In Focus
Richard Wagner
Der Ring des Nibelungen
Third Day: Götterdämmerung
Premiere: Bayreuth Festival House, 1876
The Ring is a four-day saga depicting the passing of the Old Age of gods, giants, dwarves, dragons, and nature spirits, and the dawning of the Age of Man. Wagner, who wrote his own librettos, created a new musical-dramatic vocabulary to tell this story: characters, things, and ideas are represented by leitmotifs, or “leading motives,” musical themes that are continually developed and transformed over the course of the cycle. The Ring’s artistic scope is vast and the musical and aesthetic implications are endless and varied. At its core, however, it is a drama driven by the actions of a handful of memorable characters. Chief among these are Wotan, lord of the gods, whose ideals are loftier than his methods; the magnificently evil dwarf Alberich, the Nibelung of the title; the loving twins Siegmund and Sieglinde; their savage child Siegfried; and, perhaps above all, the Valkyrie Brünnhilde, who encompasses both humanity and divinity.
The Creator
Richard Wagner (1813–1883) was the complex, controversial creator of music–drama masterpieces that stand at the center of today’s operatic repertory. Born in Leipzig, Germany, he was an artistic revolutionary who reimagined every supposition about music and theater. Wagner insisted that words and music were equals in his works. This approach led to the idea of the Gesamtkunstwerk, or “total work of art,” combining music, poetry, architecture, painting, and other disciplines, a notion that has had an impact on creative fields far beyond opera.
The Setting
The drama of the Ring unfolds in a mythical world, at the center of which is the Rhine River as the embodiment of nature. In the first part of the cycle, Das Rheingold, the settings are remote and otherwordly: ethereal mountaintops and caves deep under the earth. Throughout the subsequent operas, the settings gradually become more familiar as parts of the human world, with only nature (the Rhine) continuing seamlessly over time.

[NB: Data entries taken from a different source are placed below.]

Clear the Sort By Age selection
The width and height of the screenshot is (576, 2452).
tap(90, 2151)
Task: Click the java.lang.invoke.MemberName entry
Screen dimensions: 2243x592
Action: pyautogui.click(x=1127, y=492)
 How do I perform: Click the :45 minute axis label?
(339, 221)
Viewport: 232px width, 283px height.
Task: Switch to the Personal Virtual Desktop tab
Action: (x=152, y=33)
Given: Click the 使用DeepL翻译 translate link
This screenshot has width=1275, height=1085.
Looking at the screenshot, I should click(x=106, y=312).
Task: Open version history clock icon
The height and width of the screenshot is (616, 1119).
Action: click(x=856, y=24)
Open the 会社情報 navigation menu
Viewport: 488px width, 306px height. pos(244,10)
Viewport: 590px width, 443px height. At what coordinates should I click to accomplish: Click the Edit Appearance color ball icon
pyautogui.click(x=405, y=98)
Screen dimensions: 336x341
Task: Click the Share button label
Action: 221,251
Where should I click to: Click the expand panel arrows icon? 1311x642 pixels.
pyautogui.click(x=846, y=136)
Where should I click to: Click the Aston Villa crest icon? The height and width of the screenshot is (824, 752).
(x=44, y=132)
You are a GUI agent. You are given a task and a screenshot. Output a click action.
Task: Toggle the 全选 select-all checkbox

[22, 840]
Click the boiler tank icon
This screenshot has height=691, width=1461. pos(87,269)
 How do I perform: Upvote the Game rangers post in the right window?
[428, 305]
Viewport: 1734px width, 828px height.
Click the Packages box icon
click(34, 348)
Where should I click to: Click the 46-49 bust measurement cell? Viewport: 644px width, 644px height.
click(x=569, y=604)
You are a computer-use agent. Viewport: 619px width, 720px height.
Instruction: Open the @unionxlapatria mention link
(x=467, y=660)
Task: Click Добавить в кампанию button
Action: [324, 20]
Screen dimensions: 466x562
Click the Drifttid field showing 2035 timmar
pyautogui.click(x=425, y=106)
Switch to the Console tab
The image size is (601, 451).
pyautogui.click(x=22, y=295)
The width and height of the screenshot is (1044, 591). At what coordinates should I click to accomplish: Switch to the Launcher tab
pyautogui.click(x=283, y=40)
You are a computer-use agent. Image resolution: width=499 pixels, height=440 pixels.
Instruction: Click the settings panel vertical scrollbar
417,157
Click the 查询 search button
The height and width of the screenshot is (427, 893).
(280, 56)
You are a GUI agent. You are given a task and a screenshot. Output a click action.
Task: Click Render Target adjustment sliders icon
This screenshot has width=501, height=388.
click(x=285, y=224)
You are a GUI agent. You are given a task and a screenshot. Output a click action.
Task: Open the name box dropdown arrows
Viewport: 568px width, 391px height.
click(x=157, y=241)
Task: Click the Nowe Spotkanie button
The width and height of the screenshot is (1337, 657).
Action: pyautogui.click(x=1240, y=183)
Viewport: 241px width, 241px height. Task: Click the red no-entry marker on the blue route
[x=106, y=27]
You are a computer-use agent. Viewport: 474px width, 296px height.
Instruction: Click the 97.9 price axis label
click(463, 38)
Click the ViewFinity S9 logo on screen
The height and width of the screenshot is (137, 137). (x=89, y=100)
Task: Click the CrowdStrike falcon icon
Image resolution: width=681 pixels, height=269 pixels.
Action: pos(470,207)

Götterdämmerung: The Music
The musical ideas set forth in the first three parts of the Ring find their full expression in this opera. Götterdämmerung contains several of the dialogue confrontations typical of the Ring (most notably between Waltraute and Brünnhilde in Act I and between Alberich and Hagen in Act II). A considerable amount of the vocal writing, however, departs from the forms established in the previous operas. The first appearances of true ensemble singing in the trio at the end of Act II, and of a chorus, signify a shift from the rarified world of the gods visited in Das Rheingold to an entirely human focus. (The music of the Rhinemaidens in the previous opera, while in the form of an ensemble, serves a different dramatic purpose.) Wagner famously interrupted work on the Ring for more than a decade while he was writing Siegfried, composing Tristan und Isolde and Die Meistersinger von Nürnberg in the interim. When he returned to complete the cycle, his creative abilities had evolved. This is apparent not only in complex orchestral passages, such as the symphonic Rhine Journey between the prologue and Act I of Götterdämmerung, but also in some of the score’s subtleties, like the hypnotic clarinet trio that accompanies the Rhinemaidens in Act III. Perhaps the most striking orchestral passage of the entire Ring is Siegfried’s Funeral Music in Act III, a conglomeration of leitmotifs from all parts of the cycle, built around the repetition of two thunderous chords that encapsulate the finality of death as impressively as anything in music. From a vocal point of view, Götterdämmerung presents unique challenges for the lead tenor and the lead soprano. Both roles demand singing of great emotional and physical intensity over a long period of time, culminating in a cathartic narrative for the soprano at the end of the monumental work that is among the longest and most powerful unbroken vocal solos in the operatic repertory.
The Ring at the Met
Die Walküre was the first segment of the Ring to be heard at the Met, in 1885, during the company’s second season. Leopold Damrosch conducted a cast that included two veterans of the Bayreuth Festival, Amalie Materna and Marianne Brandt. After Damrosch’s death, the remaining Ring operas received their American premieres at the Met between 1887 and 1889, conducted by Wagner’s former assistant at Bayreuth, Anton Seidl. The first complete cycle was presented in March 1889. Robert Lepage’s new production, conducted by James Levine, is the eighth in the company’s history. It was introduced with the premiere of Das Rheingold on Opening Night of the 2010–11 season, followed by Die Walküre in April 2011. Siegfried and Götterdämmerung are scheduled to open in the 2011–12 season.